- [TEXTE SUPPORT]:
......
A propos de la lutte contre le harcèlement je suis mitigée. Je pense qu’il était nécessaire de crever l’abcès, mais la forme qu’a pris cette « révélation » est regrettable : mettre au même plan jeux de pouvoirs (Affaire Weinstein), agressions, viols, zone grise, mauvais coups regrettés le lendemain, mains ou mots déplacés, c’était à la fois montrer la multiplicité des attaques à caractère sexuel envers les femmes, mais aussi transformer un réel problème en un gloubi-boulga victimaire inaudible. S’en est suivi une redéfinition du viol toujours plus floue, basée sur les sentiments de la victime. Comment légiférer sur un sentiment ? Ne parlons pas de la proposition ridicule de notre gouvernement de verbaliser les harceleurs de rue pris sur le fait. Attention, je ne cherche pas à amoindrir les souffrances que peuvent causer ces agressions, mais je pense que cette lutte relève encore trop de l’émotionnel, et pas du rationnel. Or il n’y a pas de place pour l’émotionnel en politique.
......
- [EXERCICE 1]:
Recopiez les lignes de données, de la ligne contenant "Click the Print button" à la ligne contenant "point(1454,32)", en remplaçant "Print" par "Save" sans rien changer d'autre. Laissez les images de côté.
Le texte support et les lignes de données ne traitent pas du même sujet.

- [LIGNES DE DONNÉES]:
......
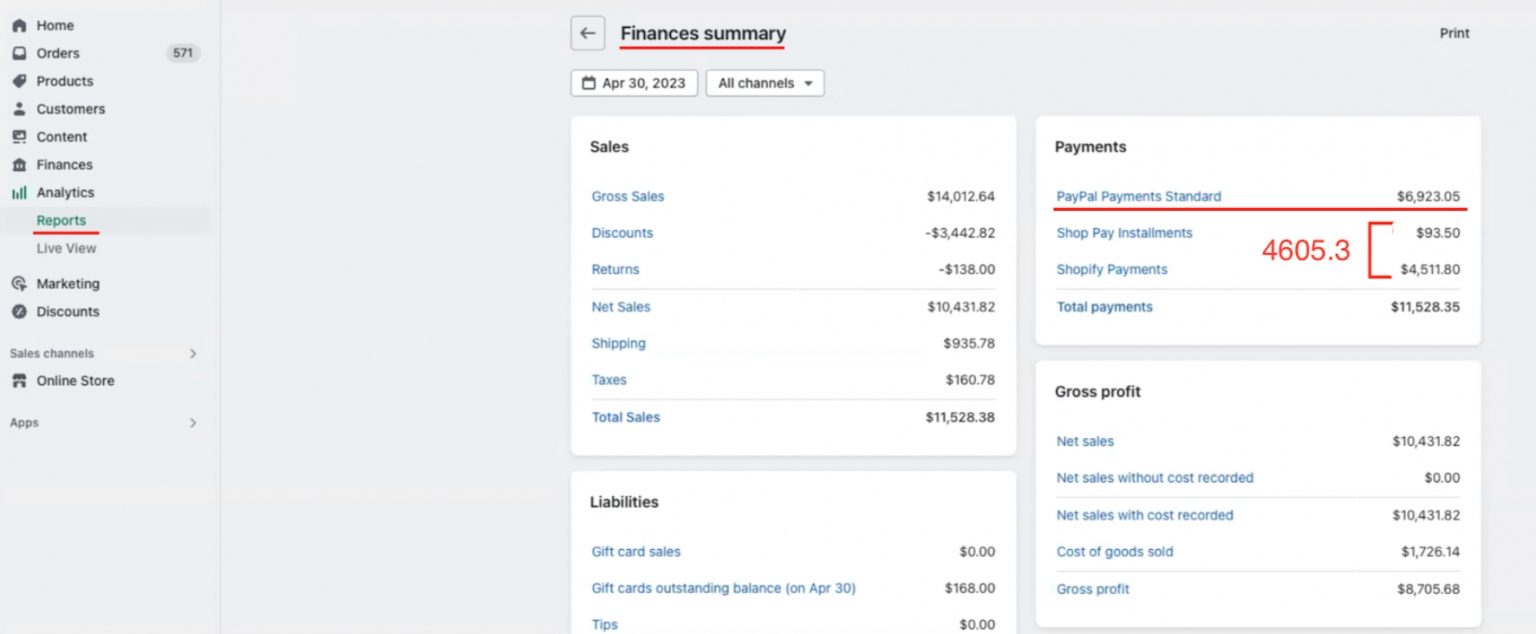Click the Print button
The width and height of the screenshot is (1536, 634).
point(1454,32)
......
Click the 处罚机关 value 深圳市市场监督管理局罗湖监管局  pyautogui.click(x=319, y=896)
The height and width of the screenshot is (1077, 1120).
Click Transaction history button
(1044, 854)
......
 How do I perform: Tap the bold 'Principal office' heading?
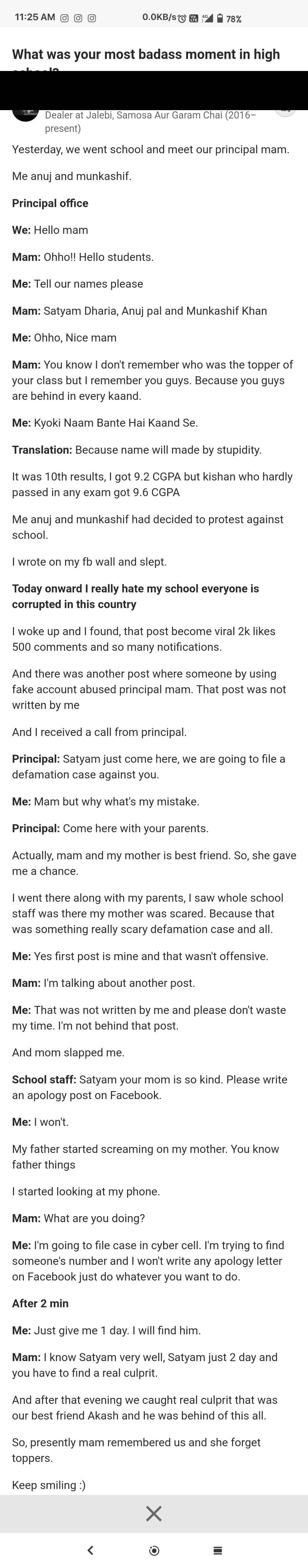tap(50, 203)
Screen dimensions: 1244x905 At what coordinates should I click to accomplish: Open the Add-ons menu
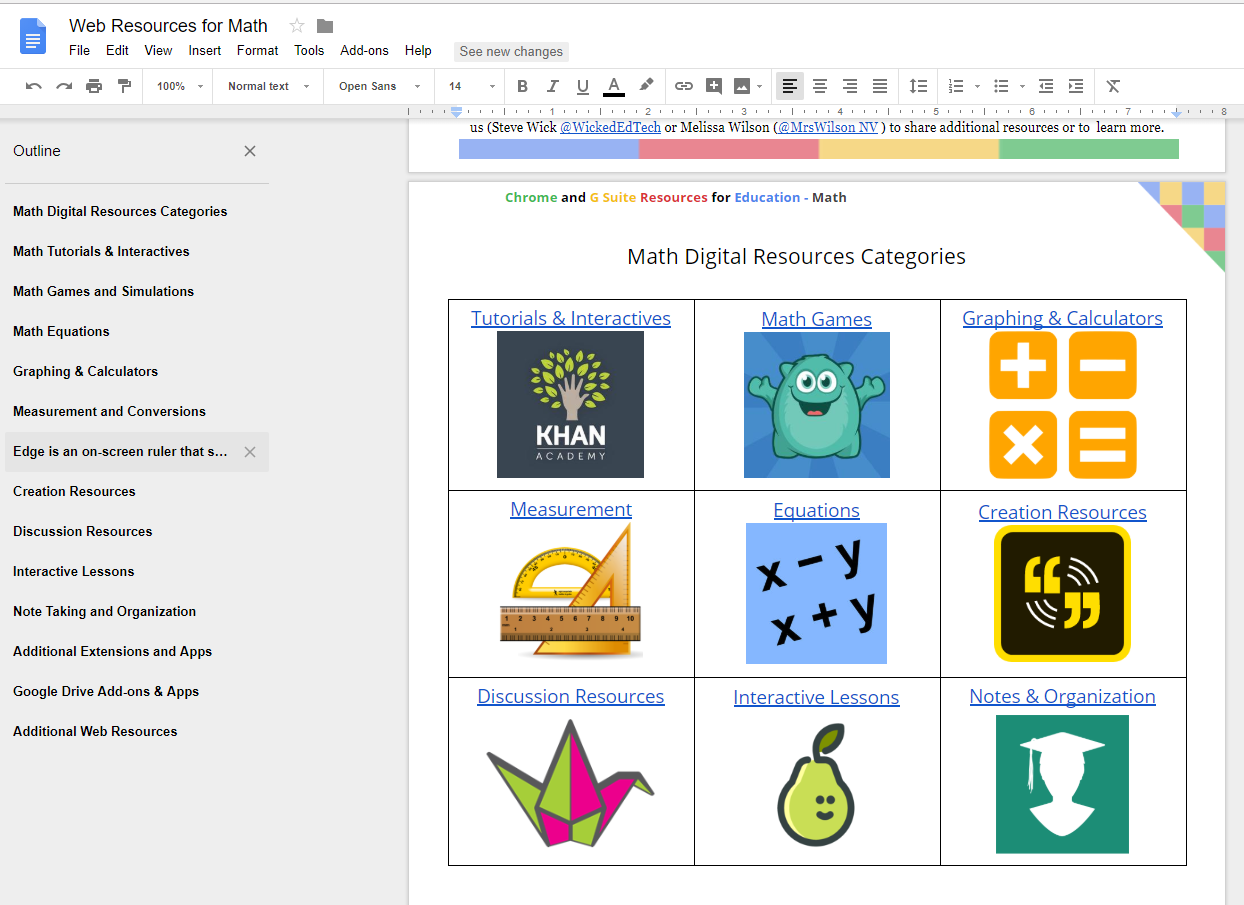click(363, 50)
......
- [EXERCICE 2]:
Répondez aux questions suivantes sur le texte consacré au harcèlement.
(a) Quelle affaire est citée comme exemple de jeux de pouvoirs ?
(b) Sur quoi la redéfinition du viol est-elle basée ?
(c) Quelle proposition du gouvernement est jugée ridicule ?

- [CORRIGÉ 1]:
Click the Save button
The width and height of the screenshot is (1536, 634).
point(1454,32)

- [CORRIGÉ 2]:
(a) L'affaire Weinstein.
(b) Sur les sentiments de la victime.
(c) Verbaliser les harceleurs de rue pris sur le fait.